Керженцев с насмешкой произнес:
– Да, но ведь вы-то не Монтегюс.
– Но и вы не Ленин, Платон Михайлович, – сказал я самым вежливым тоном, попрощался и ушел.
В этой атмосфере надо было жить и творить, привлекать композиторов, уговаривать их писать советскую джазовую музыку и выступать с ней на эстраде. Атмосфера для творчества, прямо надо сказать, не очень-то благоприятная».
Утесов как-то рассказывал кинорежиссеру Леониду Марягину: «До войны было принято гулять по Кузнецкому. Вот поднимаюсь я как-то днем по Кузнецкому, а навстречу по противоположному тротуару идет Керженцев Платон Михайлович. Тот самый, который закрыл и разогнал театр Мейерхольда. Увидев меня, остановился и сделал пальчиком. Зовет. Я подошел. «Слушайте, Утесов, – говорит он, – мне доложили, что вы вчера опять, вопреки моему запрету, исполняли «Лимончики», «С одесского кичмана» и «Гоп со смыком». Вы играете с огнем! Не те времена. Если еще раз узнаю о вашем своеволии – вы лишитесь возможности выступать. А может быть, и не только этого», – и пошел вальяжно сверху вниз по Кузнецкому.

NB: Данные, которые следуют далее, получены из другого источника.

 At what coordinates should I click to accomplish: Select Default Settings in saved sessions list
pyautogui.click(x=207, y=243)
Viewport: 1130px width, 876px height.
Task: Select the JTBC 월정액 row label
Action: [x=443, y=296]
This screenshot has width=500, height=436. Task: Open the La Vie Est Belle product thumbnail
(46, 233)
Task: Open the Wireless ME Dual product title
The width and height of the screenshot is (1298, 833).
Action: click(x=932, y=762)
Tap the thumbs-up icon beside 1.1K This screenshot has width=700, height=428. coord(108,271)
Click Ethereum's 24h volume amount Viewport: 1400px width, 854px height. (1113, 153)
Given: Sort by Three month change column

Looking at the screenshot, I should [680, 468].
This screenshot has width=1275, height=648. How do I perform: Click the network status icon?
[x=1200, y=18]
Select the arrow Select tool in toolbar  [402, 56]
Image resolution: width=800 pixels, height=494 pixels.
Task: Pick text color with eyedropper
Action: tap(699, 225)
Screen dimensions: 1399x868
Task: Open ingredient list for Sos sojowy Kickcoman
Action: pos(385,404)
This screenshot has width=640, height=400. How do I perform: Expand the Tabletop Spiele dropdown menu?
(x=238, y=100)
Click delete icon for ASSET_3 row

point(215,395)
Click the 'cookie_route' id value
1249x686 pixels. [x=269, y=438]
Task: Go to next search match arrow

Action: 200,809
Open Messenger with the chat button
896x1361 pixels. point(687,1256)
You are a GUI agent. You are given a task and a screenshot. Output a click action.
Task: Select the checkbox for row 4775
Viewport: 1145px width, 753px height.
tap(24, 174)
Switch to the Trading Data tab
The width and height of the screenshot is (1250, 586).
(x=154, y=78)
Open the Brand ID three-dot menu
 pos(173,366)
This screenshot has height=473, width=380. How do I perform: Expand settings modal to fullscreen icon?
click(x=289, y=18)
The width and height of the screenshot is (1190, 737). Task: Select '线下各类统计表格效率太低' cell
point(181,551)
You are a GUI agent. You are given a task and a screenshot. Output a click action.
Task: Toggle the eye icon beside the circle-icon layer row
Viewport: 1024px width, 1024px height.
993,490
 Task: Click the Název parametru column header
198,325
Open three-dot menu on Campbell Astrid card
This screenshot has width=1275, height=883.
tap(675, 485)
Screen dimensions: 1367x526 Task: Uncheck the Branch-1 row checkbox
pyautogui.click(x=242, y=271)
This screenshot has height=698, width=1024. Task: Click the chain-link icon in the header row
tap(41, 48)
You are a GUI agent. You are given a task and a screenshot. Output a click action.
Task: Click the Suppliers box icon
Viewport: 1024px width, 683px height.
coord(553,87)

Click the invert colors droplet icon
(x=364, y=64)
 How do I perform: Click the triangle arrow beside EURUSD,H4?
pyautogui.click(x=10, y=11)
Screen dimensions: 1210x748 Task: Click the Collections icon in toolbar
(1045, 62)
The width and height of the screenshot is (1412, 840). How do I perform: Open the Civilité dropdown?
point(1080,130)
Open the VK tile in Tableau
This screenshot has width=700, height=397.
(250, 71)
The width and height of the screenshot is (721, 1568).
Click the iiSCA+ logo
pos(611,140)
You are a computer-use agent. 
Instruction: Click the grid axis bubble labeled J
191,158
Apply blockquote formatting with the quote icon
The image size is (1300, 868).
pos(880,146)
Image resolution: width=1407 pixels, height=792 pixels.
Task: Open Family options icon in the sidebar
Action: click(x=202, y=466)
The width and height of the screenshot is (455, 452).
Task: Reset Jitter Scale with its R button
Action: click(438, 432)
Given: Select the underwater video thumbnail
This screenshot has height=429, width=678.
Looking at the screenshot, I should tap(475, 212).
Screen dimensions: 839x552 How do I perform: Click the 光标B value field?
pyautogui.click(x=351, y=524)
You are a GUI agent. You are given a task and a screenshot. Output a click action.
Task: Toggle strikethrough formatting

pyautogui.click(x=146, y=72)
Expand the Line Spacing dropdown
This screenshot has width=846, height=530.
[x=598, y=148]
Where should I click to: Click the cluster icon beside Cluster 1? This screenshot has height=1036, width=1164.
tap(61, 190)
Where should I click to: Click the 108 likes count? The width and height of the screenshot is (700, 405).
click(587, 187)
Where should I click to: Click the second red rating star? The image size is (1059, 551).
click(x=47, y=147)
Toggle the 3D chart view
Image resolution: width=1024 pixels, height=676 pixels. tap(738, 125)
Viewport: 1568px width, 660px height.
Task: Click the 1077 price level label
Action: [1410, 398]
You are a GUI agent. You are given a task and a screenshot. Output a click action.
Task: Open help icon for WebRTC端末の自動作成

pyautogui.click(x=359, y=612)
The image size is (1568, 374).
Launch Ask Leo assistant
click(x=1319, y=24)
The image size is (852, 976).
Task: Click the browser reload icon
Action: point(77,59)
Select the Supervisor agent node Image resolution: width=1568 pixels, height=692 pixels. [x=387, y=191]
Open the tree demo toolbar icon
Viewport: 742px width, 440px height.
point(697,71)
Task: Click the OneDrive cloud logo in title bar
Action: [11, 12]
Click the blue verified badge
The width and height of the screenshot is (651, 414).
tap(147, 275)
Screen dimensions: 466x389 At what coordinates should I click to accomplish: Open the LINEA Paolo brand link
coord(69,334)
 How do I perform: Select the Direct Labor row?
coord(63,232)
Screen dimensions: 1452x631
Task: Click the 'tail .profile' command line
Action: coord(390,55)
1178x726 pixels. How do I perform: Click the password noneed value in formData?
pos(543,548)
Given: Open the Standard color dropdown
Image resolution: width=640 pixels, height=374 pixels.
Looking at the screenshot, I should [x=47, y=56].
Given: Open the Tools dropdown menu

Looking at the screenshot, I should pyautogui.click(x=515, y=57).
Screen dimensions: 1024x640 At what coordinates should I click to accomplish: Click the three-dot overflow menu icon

На следующий день мы работали в сборном концерте в Кремле в честь выпуска какой-то военной академии. Ну, сыграли фокстрот «Над волнами», спел я «Полюшко-поле». Занавес закрылся, на просцениуме Качалов читает «Птицу-тройку», мои ребята собирают инструменты… Тут ко мне подходит распорядитель в полувоенной форме и говорит: «Задержитесь. И исполните «Лимончики», «Кичман», «Гоп со смыком» и «Мурку». Я только руками развел: «Мне это петь запрещено». – «Сам просил», – говорит распорядитель и показывает пальцем через плечо на зал. Я посмотрел в дырку занавеса – в зале вместе с курсантами сидит Сталин. Мы вернулись на сцену, выдали все по полной программе, курсанты в восторге, сам усатый тоже ручку к ручке приложил.